Abandonné à l’ivresse délectable que le moka, savamment combiné avec le rhum, répandait dans mes sens, je ne m’étais pas aperçu que tous les hôtes de la maison étaient partis, qui d’un côté, qui de l’autre, me laissant absolument seul dans ces luxueux pénates, comme font tous les petits dieux de l’Olympe quand Jupiter fait la sieste. Il n’y avait pas jusqu’à une amie de la maison, jeune femme affligée déjà de six années de veuvage, qui ne fût sortie, après être toutefois venue à plusieurs reprises voir si je ne trouverais pas quelques prétextes pour la retenir ; mais, enveloppé dans les vapeurs du bien-être, je n’avais rien compris à ce manège féminin et je me contentais de répondre du coin de l’œil aux regards profonds et obstinés de cette fille d’Ève.

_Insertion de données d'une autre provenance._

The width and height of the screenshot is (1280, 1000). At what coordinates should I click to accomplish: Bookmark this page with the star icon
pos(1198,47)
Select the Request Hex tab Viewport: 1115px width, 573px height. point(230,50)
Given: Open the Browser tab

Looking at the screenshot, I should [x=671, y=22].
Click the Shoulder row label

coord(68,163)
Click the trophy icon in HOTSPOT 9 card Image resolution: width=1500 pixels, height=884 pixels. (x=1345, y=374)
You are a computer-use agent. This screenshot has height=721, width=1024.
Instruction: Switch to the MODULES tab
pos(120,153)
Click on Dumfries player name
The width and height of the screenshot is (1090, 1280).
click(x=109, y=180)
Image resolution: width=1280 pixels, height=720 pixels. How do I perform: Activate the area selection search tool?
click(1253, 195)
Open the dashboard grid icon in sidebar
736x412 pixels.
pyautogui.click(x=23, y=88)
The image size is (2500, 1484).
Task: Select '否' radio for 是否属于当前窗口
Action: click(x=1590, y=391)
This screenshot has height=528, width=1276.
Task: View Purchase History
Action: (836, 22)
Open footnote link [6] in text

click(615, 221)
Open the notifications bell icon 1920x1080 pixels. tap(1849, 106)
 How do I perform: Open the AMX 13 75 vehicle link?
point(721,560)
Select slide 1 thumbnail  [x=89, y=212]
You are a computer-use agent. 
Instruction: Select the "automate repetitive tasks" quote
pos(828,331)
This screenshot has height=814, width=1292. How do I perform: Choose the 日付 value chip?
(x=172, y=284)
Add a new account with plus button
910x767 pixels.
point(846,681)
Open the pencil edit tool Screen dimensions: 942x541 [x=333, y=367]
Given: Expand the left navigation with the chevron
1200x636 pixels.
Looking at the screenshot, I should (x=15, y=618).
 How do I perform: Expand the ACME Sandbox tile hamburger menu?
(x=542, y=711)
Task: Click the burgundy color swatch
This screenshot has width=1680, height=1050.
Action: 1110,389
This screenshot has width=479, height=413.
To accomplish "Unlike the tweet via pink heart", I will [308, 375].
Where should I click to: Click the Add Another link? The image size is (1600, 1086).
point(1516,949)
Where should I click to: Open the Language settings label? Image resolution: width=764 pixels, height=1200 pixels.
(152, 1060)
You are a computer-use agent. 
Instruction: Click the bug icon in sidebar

Dans la matinée même on avait pris des dispositions pour l’hiver qui s’annonçait ; la jeune veuve avait rentré les nombreux pots de fleur et les plantes qui s’épanouissaient dans la serre, et les avait affectueusement étagés devant chaque fenêtre ; on avait fait un ménage général, changé la destination de plusieurs pièces, et chacun, une fois l’œuvre finie, avait voulu faire une promenade par un de ces beaux jours d’automne où le soleil rassemble en deux ou trois heures ses plus éclatants rayons.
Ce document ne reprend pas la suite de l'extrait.